Almost every talented artist with a public presence that has spoken on AI art, has spoken against it's generation, the use of AI tools, and the harm it's causing to their communities. The few established artists who are proponents of AI art (Lioba Brueckner comes to mind) have a financially incentive to do so, since they sell tools or courses teaching others with less/no talent to do the same.

The tools aren't going anywhere. Fans were outraged at the look and artists raged against the transition from cel animation to digital. Almost nothing serious is produced via cel now and the art adjusted by making extremely complex and beautiful art that couldn't have been done on cels.

There's a real legal fight that needs to go on right now about these companies stealing style, voices, likeness, etc. But it's really beginning to feel like there's a generation of artists that are hampering their career by saying they are above it instead of using the tools to enhance their art to create things they otherwise couldn't.
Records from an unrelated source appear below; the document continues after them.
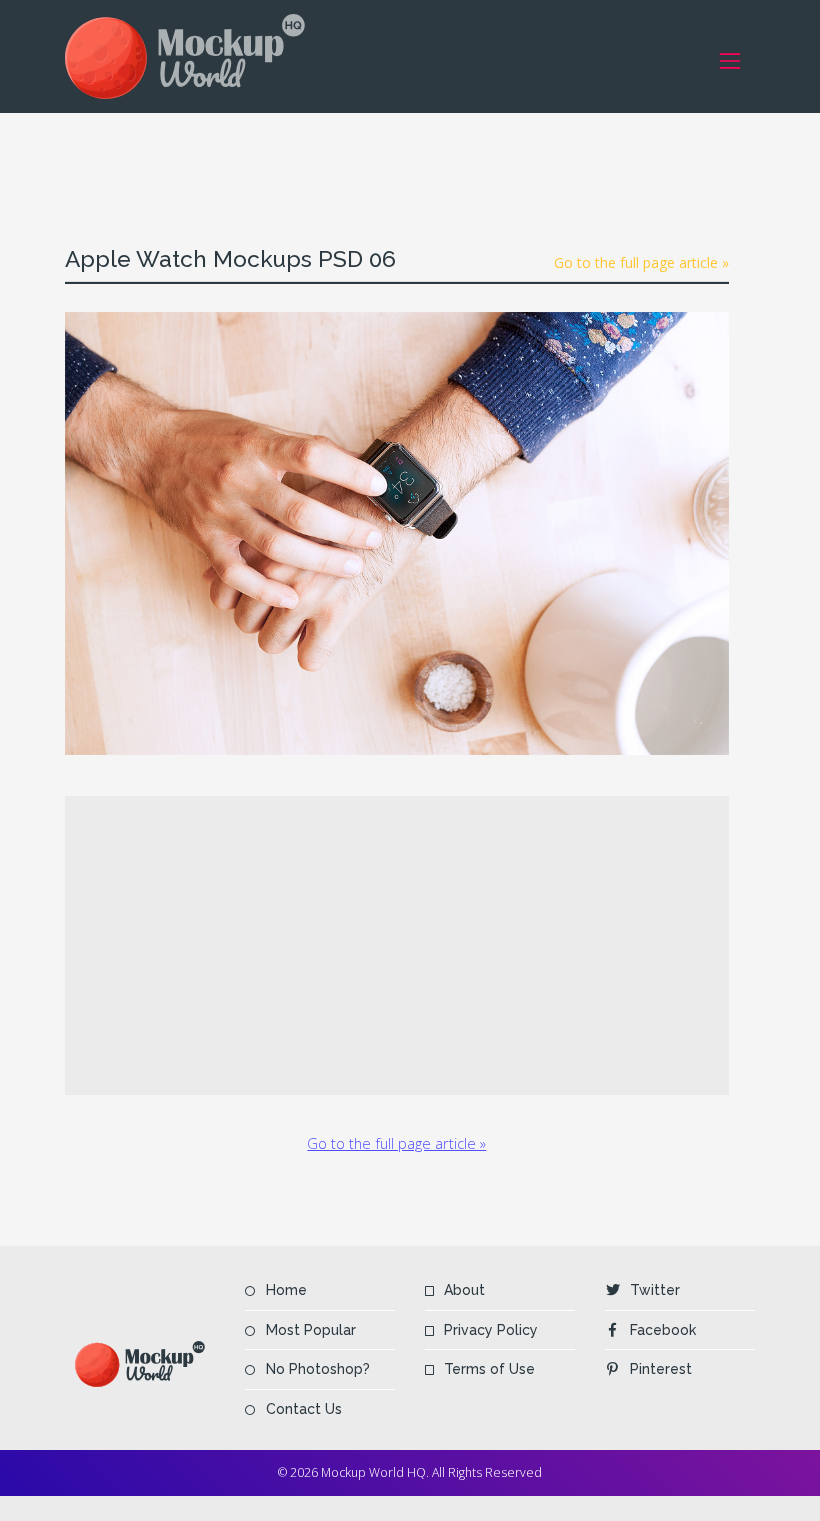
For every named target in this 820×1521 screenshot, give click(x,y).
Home (286, 1290)
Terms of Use (489, 1369)
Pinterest (661, 1369)
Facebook (663, 1330)
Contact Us (304, 1409)
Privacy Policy (491, 1330)
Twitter (655, 1290)
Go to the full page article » (641, 262)
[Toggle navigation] (730, 60)
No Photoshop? (318, 1369)
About (464, 1290)
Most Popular (311, 1330)
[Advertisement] (429, 158)
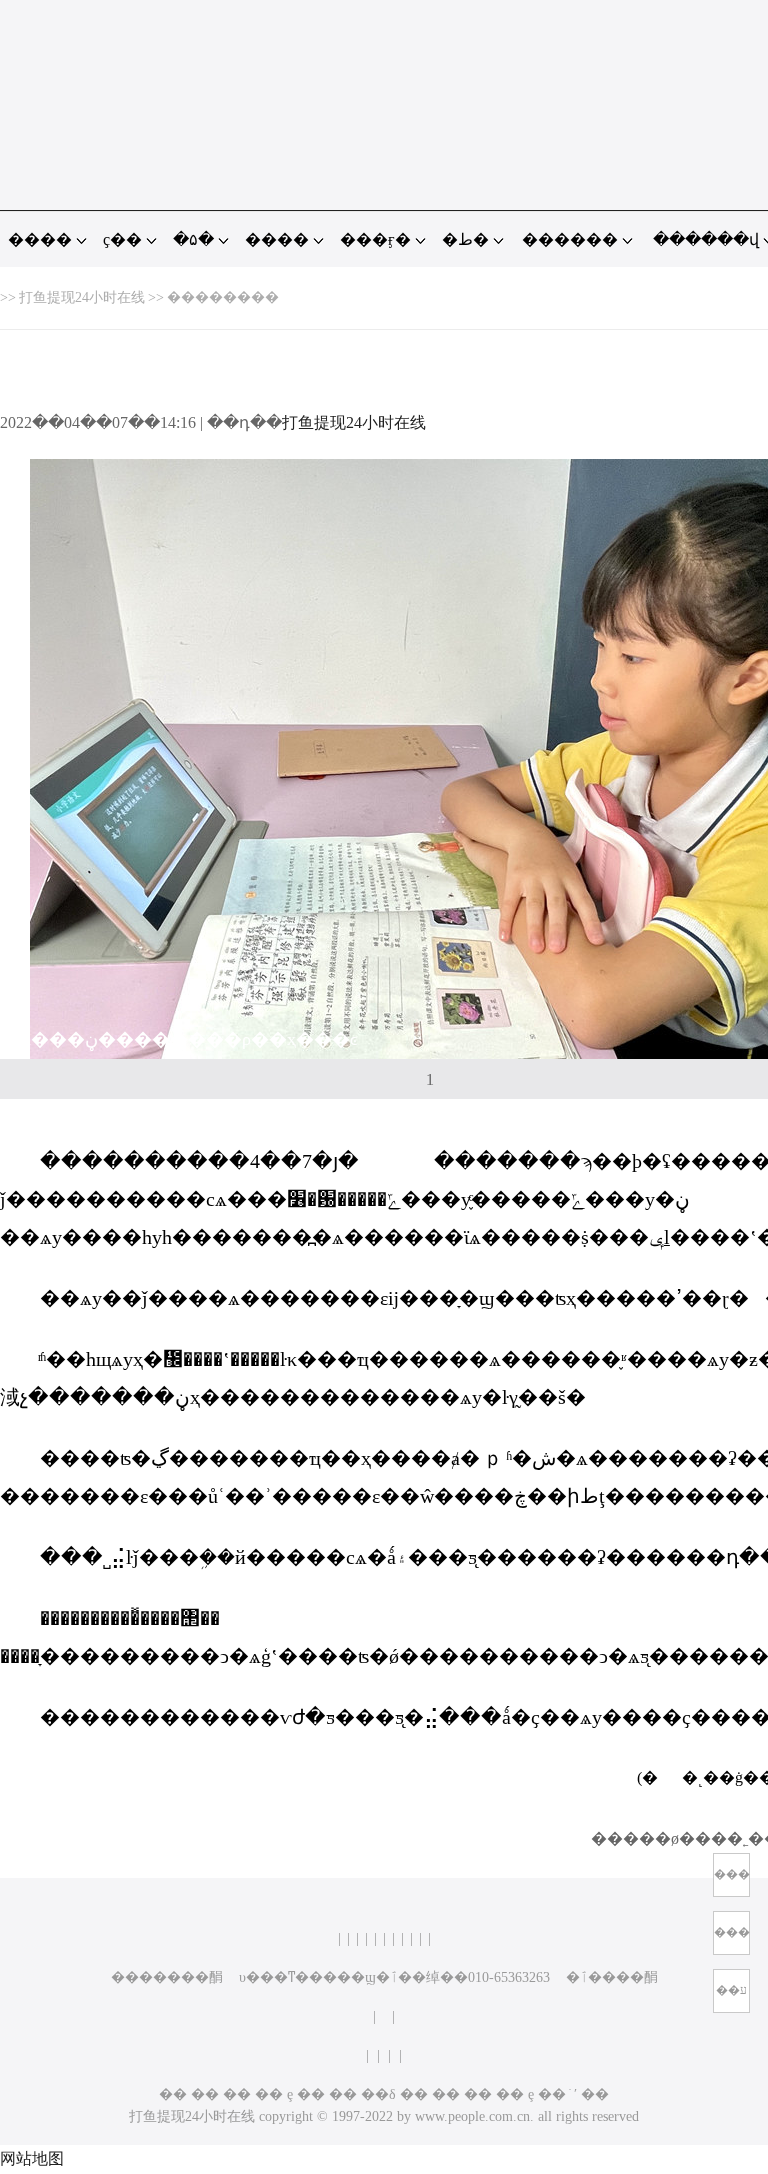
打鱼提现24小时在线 (82, 297)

I see kids in high school using the tools like how I used Photoshop when I was younger. I see unemployed/under employed designers lamenting what the tools have done.

The issue for them is that once the tools exists, adoption only moves in one direction. And it will enable a whole wave of new artists. I sympathize with them, but if I enjoy GenAI art creation and see it as my genuine creative outlet, why would I stop? What about thousands of others exploring this?

If at some point I also get very good at it; and the tech, models and tools mature, this will turn into a real avenue; who are they to tell us not to pursue it?

Why didn't you mention financial incentives of many outspoken critics of AI? They feel like their entire livelyhood depends on AI failing. I'd say that's a pretty strong financial incentive.